Functionalized 3D-printed scaffolds for enhanced osteogenesis and guided bone regeneration.

In this study, we introduced an innovative approach to guided bone regeneration (GBR) that effectively addresses the challenges of treating large bone defects. Our pioneering 3D-printed multifunctional scaffolds uniquely integrate polycaprolactone (PCL), chitosan (Cs), L-arginine (L-Arg), and β-tricalcium phosphate (β-TCP), leveraging the synergistic effects of these materials to enhance immunomodulation, bioactivity, and mechanical integrity. These PCL/Cs-L-Arg/βTCP scaffolds exhibit remarkable mechanical properties (Young's modulus ∼32.84 ± 4.11 MPa) and maintain structural integrity for 60 days under physiological conditions when fabricated through extrusion-based 3D printing.

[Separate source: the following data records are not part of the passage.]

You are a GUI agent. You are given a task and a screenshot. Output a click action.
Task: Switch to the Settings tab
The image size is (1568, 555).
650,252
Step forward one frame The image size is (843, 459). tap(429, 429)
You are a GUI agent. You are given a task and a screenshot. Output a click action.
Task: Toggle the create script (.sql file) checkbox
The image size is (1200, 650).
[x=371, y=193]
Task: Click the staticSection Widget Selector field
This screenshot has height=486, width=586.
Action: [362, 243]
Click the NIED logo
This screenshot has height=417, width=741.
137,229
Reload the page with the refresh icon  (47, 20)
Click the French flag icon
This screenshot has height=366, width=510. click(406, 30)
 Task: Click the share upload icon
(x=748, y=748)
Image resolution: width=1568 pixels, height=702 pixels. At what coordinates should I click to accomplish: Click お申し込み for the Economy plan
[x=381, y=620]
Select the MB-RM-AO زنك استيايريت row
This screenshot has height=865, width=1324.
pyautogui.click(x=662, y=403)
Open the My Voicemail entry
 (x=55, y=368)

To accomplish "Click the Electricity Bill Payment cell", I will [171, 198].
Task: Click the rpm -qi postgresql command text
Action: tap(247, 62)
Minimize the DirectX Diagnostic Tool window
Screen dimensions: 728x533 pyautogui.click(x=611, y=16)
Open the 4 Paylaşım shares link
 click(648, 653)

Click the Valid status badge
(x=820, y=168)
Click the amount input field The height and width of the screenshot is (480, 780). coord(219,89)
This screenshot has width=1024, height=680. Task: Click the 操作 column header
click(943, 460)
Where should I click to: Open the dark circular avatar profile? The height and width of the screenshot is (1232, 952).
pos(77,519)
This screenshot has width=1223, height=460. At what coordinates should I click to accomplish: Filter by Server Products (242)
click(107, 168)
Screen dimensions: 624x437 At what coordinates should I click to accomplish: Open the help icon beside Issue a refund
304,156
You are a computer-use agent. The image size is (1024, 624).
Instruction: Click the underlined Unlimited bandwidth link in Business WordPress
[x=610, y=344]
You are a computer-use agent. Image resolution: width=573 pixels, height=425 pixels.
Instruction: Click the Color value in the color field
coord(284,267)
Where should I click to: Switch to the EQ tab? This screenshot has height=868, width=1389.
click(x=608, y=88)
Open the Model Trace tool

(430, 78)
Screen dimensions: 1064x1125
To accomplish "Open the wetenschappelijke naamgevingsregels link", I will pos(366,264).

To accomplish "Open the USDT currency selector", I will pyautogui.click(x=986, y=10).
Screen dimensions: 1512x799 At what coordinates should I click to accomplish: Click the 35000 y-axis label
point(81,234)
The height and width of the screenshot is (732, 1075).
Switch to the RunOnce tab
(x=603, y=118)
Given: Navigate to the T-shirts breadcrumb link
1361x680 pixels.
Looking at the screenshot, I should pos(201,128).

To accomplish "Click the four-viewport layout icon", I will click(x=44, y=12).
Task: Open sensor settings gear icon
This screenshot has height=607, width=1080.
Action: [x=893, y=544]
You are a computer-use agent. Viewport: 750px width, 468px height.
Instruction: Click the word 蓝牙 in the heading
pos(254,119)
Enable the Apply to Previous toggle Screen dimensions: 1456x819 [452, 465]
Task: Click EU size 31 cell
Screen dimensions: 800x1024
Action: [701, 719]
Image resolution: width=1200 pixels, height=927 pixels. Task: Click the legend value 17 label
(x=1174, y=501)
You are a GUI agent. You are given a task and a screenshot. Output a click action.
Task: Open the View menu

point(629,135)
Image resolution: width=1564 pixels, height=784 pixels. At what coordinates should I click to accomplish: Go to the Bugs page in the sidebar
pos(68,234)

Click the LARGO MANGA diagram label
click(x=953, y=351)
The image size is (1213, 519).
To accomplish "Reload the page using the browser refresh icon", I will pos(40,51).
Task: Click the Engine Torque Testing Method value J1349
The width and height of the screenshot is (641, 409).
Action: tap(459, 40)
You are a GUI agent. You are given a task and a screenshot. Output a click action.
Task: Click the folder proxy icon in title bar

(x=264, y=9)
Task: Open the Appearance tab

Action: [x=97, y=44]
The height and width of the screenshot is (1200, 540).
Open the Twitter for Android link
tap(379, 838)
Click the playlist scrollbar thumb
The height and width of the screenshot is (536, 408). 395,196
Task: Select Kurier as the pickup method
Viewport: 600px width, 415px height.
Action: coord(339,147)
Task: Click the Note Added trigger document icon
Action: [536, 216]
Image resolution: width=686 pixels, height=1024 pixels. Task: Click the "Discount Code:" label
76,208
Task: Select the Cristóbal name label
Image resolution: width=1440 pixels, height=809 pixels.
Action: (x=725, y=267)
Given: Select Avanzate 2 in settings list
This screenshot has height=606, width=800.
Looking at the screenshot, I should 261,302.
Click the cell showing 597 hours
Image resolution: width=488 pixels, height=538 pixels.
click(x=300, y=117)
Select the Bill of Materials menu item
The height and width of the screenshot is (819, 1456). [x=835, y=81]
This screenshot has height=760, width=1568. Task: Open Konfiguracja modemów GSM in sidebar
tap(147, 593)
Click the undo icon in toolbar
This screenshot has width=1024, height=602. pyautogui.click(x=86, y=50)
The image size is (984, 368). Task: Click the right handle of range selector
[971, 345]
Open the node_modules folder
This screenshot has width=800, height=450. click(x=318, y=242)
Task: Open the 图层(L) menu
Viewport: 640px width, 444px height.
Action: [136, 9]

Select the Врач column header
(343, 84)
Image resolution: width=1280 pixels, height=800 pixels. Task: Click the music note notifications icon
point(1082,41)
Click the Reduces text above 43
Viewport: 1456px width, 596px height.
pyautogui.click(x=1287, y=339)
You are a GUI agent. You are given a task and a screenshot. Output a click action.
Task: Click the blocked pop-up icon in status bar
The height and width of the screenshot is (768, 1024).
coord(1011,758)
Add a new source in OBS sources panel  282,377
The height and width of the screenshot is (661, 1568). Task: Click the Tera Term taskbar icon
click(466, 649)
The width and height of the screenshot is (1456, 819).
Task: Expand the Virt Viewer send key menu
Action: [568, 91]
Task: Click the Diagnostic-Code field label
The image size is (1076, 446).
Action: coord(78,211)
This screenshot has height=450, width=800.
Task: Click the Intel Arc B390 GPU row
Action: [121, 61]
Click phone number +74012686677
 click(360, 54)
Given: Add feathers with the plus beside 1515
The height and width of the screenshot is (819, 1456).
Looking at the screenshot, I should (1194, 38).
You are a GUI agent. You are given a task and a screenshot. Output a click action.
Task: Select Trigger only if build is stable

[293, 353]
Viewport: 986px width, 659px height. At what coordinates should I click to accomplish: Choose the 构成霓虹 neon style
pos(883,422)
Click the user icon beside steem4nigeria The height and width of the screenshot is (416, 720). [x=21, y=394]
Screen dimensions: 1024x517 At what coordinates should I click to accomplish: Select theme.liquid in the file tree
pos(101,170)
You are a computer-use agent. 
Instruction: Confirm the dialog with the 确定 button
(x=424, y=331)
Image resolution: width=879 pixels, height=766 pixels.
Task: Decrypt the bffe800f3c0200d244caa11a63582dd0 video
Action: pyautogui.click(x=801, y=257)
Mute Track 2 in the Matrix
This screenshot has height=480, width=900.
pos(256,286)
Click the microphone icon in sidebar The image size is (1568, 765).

A key feature of this composite is the dual role of L-Arg, which not only supports osteogenesis but also acts as a potent immunomodulator. The scaffolds facilitate the sustained release of L-arginine over 21 days, fostering a pro-regenerative environment that promotes significant immunomodulatory effects, including a decrease in pro-inflammatory cytokines (IL-6, TNF-α) and an enhancement of anti-inflammatory and osteogenic growth factors (BMP-2, TGF-β) in macrophages. This cytokine profile shift suggests a transition from a pro-inflammatory M1 phenotype to an anti-inflammatory M2 phenotype. A progressive increase in alkaline phosphatase activity, nearly double that of PCL/Cs scaffolds by day 21, reflects enhanced osteogenic differentiation. Additionally, the scaffolds demonstrate exceptional bioactivity, with over 83% and 93% reductions in calcium and phosphorus ions, respectively, in simulated body fluid over 28 days, as evidenced by Alizarin red staining. This integrated approach signifies a major breakthrough in biomaterial design for GBR, presenting transformative potential for treating bone defects in dental and orthopedic applications, and marking a significant leap forward in the field of bone regeneration.